▶ Текст страницы:
_____

Ольга Аксютина книга «Панк-вирус в России» 13 мая 1998 года
– Как ты понимаешь панк-рок, как музыкальный стиль или как стиль жизни?
– Не знаю, честно говоря. Если говорить о роке, тогда панк – это музыкальный стиль, если говорить о стиле жизни, то панк – это очень широкое понятие. Тогда, получается, что Джон Кейдж, Штокхаузен – это панк-рок, группа «Мухоморы»…
– Некоторые считают, что панки на помойках питаются, плюются друг на друга…
– Нет, во-первых, панк возник в 60-х годах, а то, что они питались на помойках и так далее – это панк, который возник в 70-х. Это подонки, типа Сида Вишеса, но эта дрянь к панку отношения не имеет. Это просто гопота, идиоты, дураки.
Самая первая группа 1960-х годов, которая формировал стиль «панк» – это «Sonics», а первая пластинка у них была вообще в 1960-65 году. Гаражный панк – это большое, мощное и плотное движение, которое существовало с 1964-го по 1967-й.
А максимально близкой группой к панку как музыкальному стилю, я считаю «Ramones». Но, допустим, я считаю панком Колтрейна. Для нас с Кузьмой punk – это нарушение определённых правил, канонов. Я могу назвать огромное количество имён с начала XX века, которые имеют отношение к панку. Брат у меня ещё шире считает, – что весь авангард XX века – панк.
В поэзии, допустим, Введенский, Заболоцкий, Хармс – это панки. Дадаисты, собственно говоря, все панки, Кандинский – это панк и так далее, и так далее.
– А что у них общее? Какова суть панка, что ли?
– Наверное, это определённая звериность, зверскость. Я сначала хотел ответить, что это свобода. Это не свобода, нет. Это из области того, когда человек ощущает себя настоящим на этой земле, животным, зверем, ангелом, Богом, кем угодно, понимаешь? И отнюдь не каких-то там панк-рокером с гребешком на голове, кем-то там, кто вписывается в любую систему, потому что панк-рок в этом понимании получается определённая система: панк-рокер – вот такой-то сякой, а вот это – инженер, а это – водитель автобуса, все эти названия, понимаешь, да?

_____

▶ Исходные данные:

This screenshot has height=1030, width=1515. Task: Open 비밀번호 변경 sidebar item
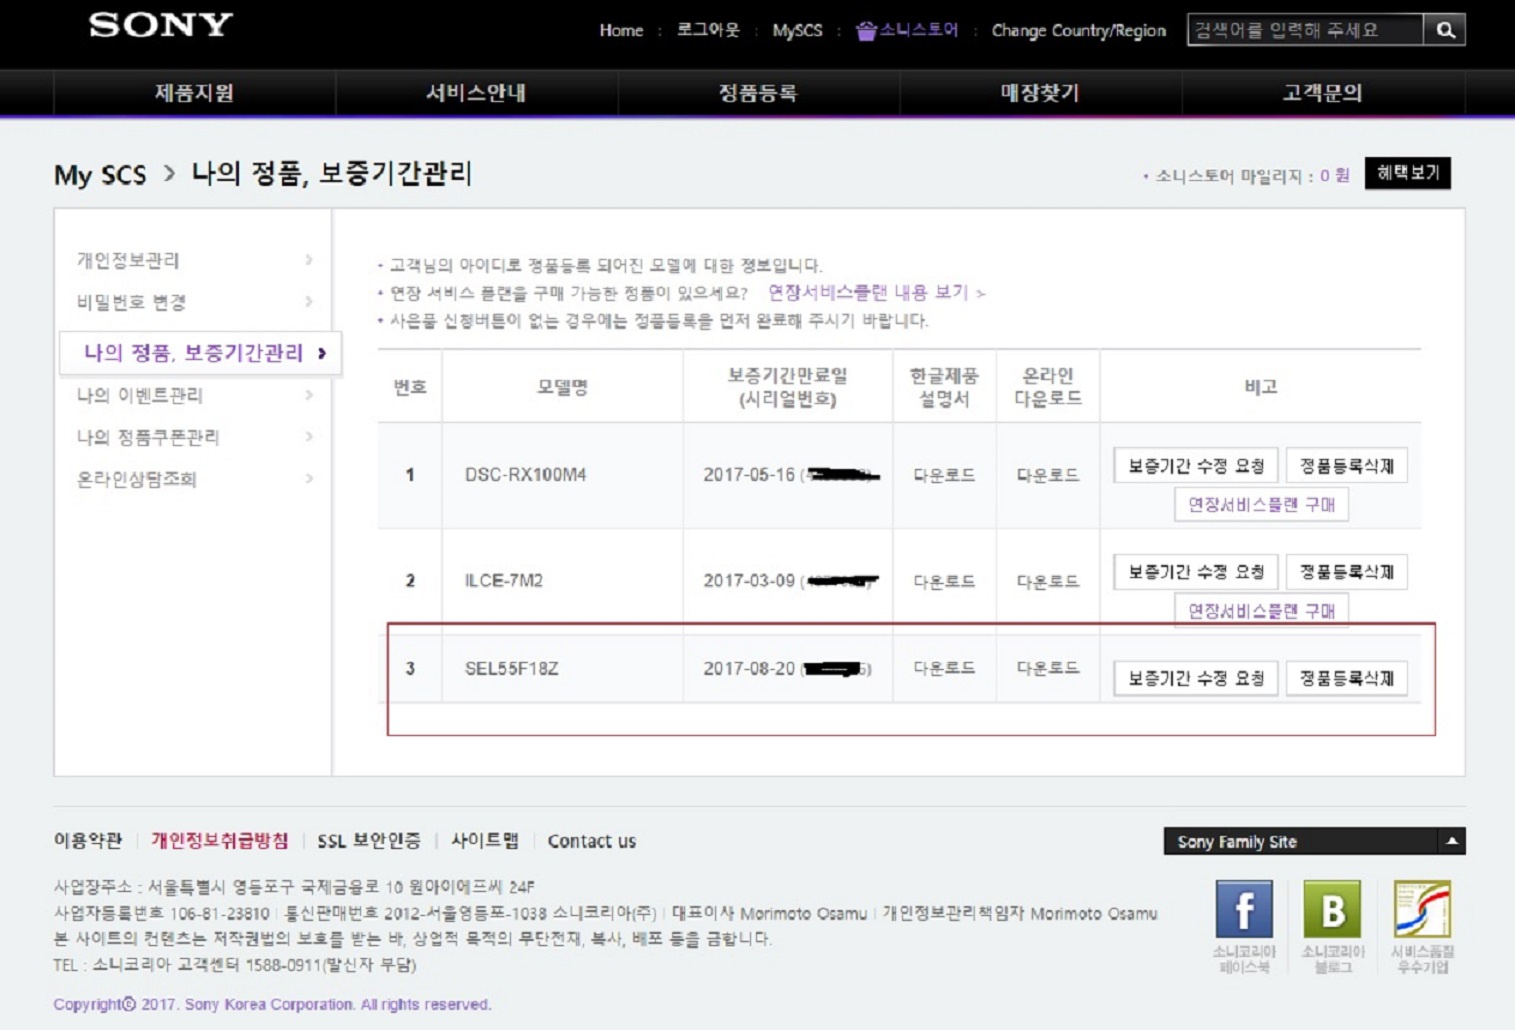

_____

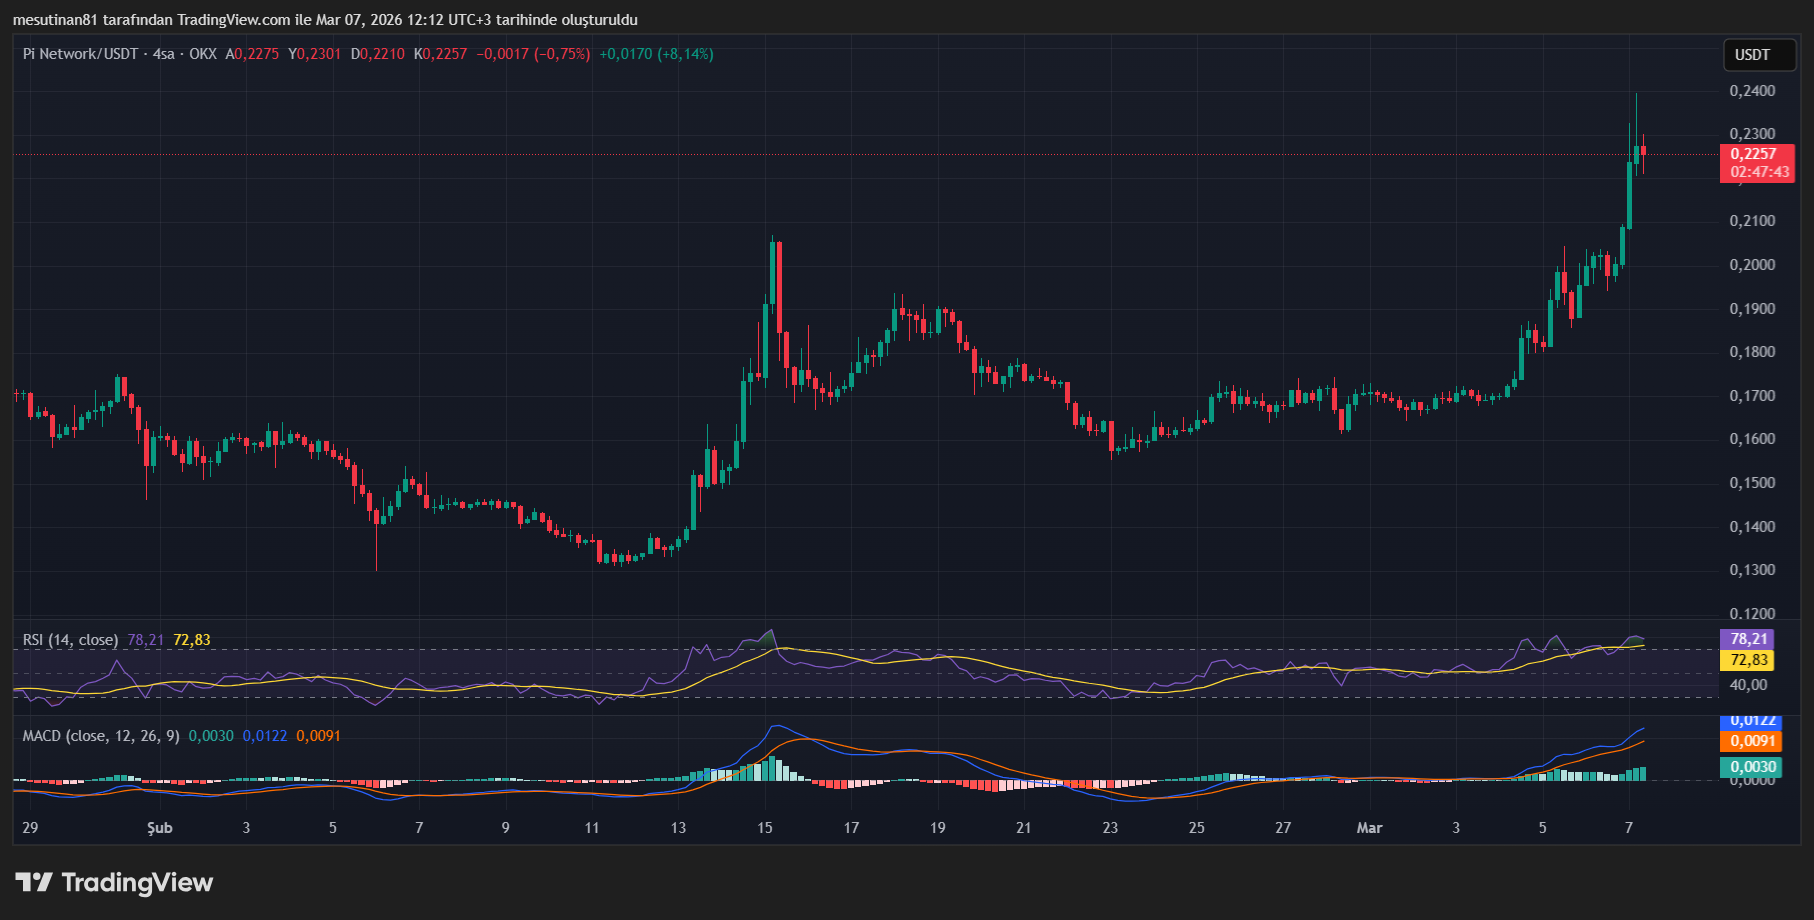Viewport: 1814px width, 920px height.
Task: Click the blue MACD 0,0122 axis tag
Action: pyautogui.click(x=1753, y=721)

_____

▶ Задание A: Какую группу собеседник в интервью о панке называет самой первой группой 1960-х годов, формировавшей стиль «панк»?
▶ Задание B: Воспроизведите фрагмент интервью о панке, начиная со слов «Самая первая группа» и заканчивая словами «века – панк.».
▶ Задание C: Напишите продолжение интервью о панке, начиная сразу после его последней фразы.
Данные никак не связаны с интервью о панке.

▶ Ожидаемый ответ A: «Sonics».

▶ Ожидаемый ответ B:
Самая первая группа 1960-х годов, которая формировал стиль «панк» – это «Sonics», а первая пластинка у них была вообще в 1960-65 году. Гаражный панк – это большое, мощное и плотное движение, которое существовало с 1964-го по 1967-й.
А максимально близкой группой к панку как музыкальному стилю, я считаю «Ramones». Но, допустим, я считаю панком Колтрейна. Для нас с Кузьмой punk – это нарушение определённых правил, канонов. Я могу назвать огромное количество имён с начала XX века, которые имеют отношение к панку. Брат у меня ещё шире считает, – что весь авангард XX века – панк.

▶ Ожидаемый ответ C:
Во-первых, я себя панком вообще не считаю и рокером себя не считаю. То, что мы делаем, это из области несколько другой, понимаешь? Как только вещь начинаешь называть каким-то определённым термином и так далее, получается картинка. Это можно продать, это можно купить, это можно как-то назвать, об этом можно думать, книжки писать, рассуждать. Всё, что настоящее – о нём нельзя рассуждать, потому что оно не вписывается ни в какие каноны. Только оно начнёт вписываться в какие-то определённые рамки, реальность, границы культурологии или чего-то ещё, тут же оно становится мёртвым, становится предметом, вот и всё.
– А когда группа образовалась, была ли идея играть панк-рок, или рок, или вообще просто, что получалось?
– Нет, у нас вообще никаких идей не было. Ну, были поэты, музыканты… Это не идея, это не из областей идей. Любая идея – уже мёртвая вещь, это вещь в себе законченная. Это не идея. То, что мы делаем, – это движение, именно движение, которое не кончается. Оно бесконечно. Очень хороший образ был у Платонова в «Чевенгуре» – товарищ Копенкин, который, в отличие ото всех остальных персонажей, понял, что коммунизм – это движение, движение вперёд, за горизонт. Поэтому у нас сейчас в песнях встречается очень много этих понятий, мы движемся. И это движение небеспорядочное, не куда попало. Это движение в одну сторону.
– Когда вы образовались, что вы хотели играть? С какой целью образовались?
– До того как мы образовались, мы все что-то делали. Я, например, был художником. Костя наш, Рябинов, Кузьма так называемый, был художник и поэт. У нас огромное количество профессий. Всё, что мы делаем, из области показа людям, как это надо делать, как надо на свете жить, если называть вещи своими именами. Какую форму это примет – уже не важно. В данном случае – это рок, а может, быть это и не рок. Живопись не работает, поэзия тоже: книжки в последнее время никто не читает. Наташа, наша басистка, была жокеем, редактором журнала, журналистом профессиональным. У каждого из нас есть огромный багаж профессий, который показывает, как надо действовать в любой ситуации нормальному живому человеку, не всякому попавшемуся, а именно тому, кто собирается выжить. Потому что ситуация идёт на выживание, духовное выживание.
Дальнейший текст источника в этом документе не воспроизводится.